Impacts of an Automated Condition Assessment System
Summary
Objectives / Scope
Continuous Fabric Maintenance (FM) is crucial for uninterrupted operations on offshore oil and gas platforms. A primary FM goal is managing equipment degradation onset across the production facilities. General Vision Inspection (GVI) programs target timely detection and grading of defects such as corrosion severity, coating condition, and likelihood-of-failure. These processes are costly, time-consuming, labor-intensive, and must be conducted on-site. Moreover, inspection findings are subjective and provide incomplete asset coverage, leading to increased risk of unplanned shutdowns. Insights from inspection programs feed into the prioritization of equipment maintenance and defect remediation. The impacts of an Automated Condition Assessment system on FM efficiency, risk reduction, maintenance cost reduction, and required manpower are demonstrated in practice across four offshore deepwater production facilities.
Methods, Procedures, Process
Inspection Data is collected across the entirety of the facilities using a terrestrial scanner. Corrosion onset, coating degradation, and equipment is detected, classified, and identified across the facility using the Automated Condition Assessment System, empowered by machine learning and computer vision algorithms. Equipment is tagged with unique piping line numbers per design, fixed equipment tags, or a unique asset identification number. Detected defects and equipment tags are registered together, which results in a comprehensive equipment condition database which is used to better prioritize asset management and maintenance processes.

# [Given task]
Copy the part of the summary above that begins with the words "Methods, Procedures, Process" and ends after "and maintenance processes.", changing "terrestrial scanner" to "mobile laser scanner".

# [Source material]
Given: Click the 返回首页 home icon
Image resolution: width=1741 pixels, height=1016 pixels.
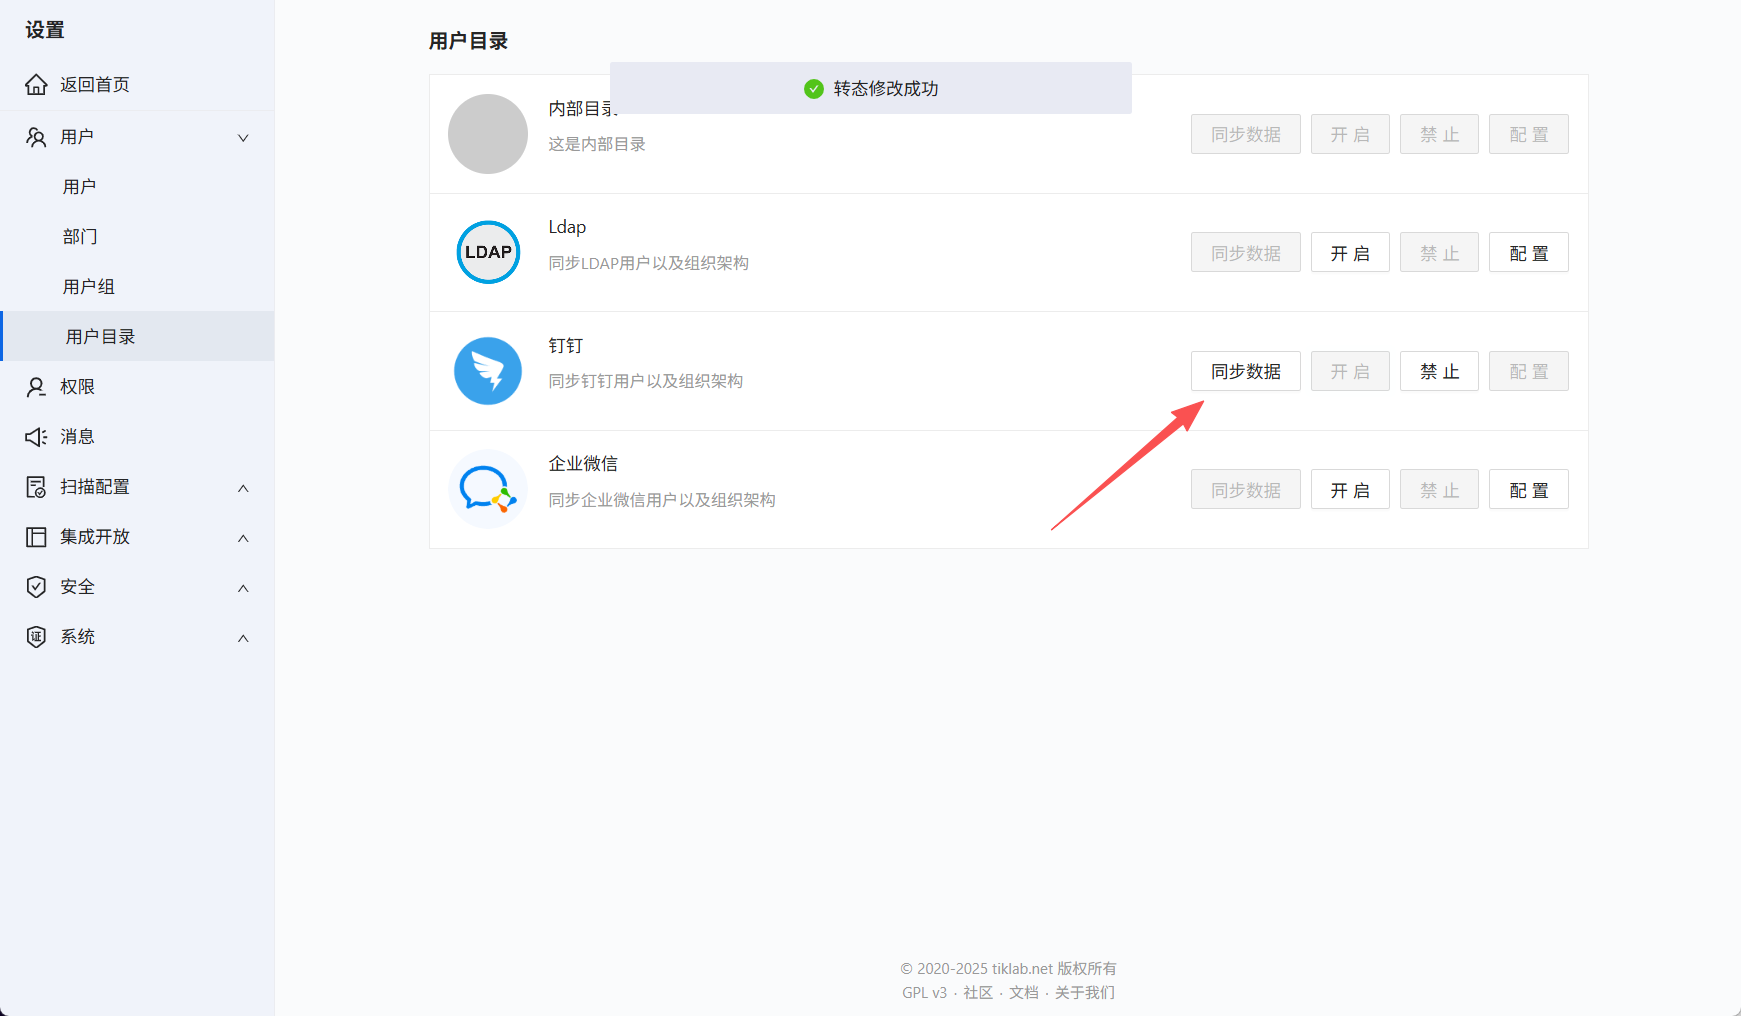Looking at the screenshot, I should click(36, 84).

# [Expected output]
Methods, Procedures, Process
Inspection Data is collected across the entirety of the facilities using a mobile laser scanner. Corrosion onset, coating degradation, and equipment is detected, classified, and identified across the facility using the Automated Condition Assessment System, empowered by machine learning and computer vision algorithms. Equipment is tagged with unique piping line numbers per design, fixed equipment tags, or a unique asset identification number. Detected defects and equipment tags are registered together, which results in a comprehensive equipment condition database which is used to better prioritize asset management and maintenance processes.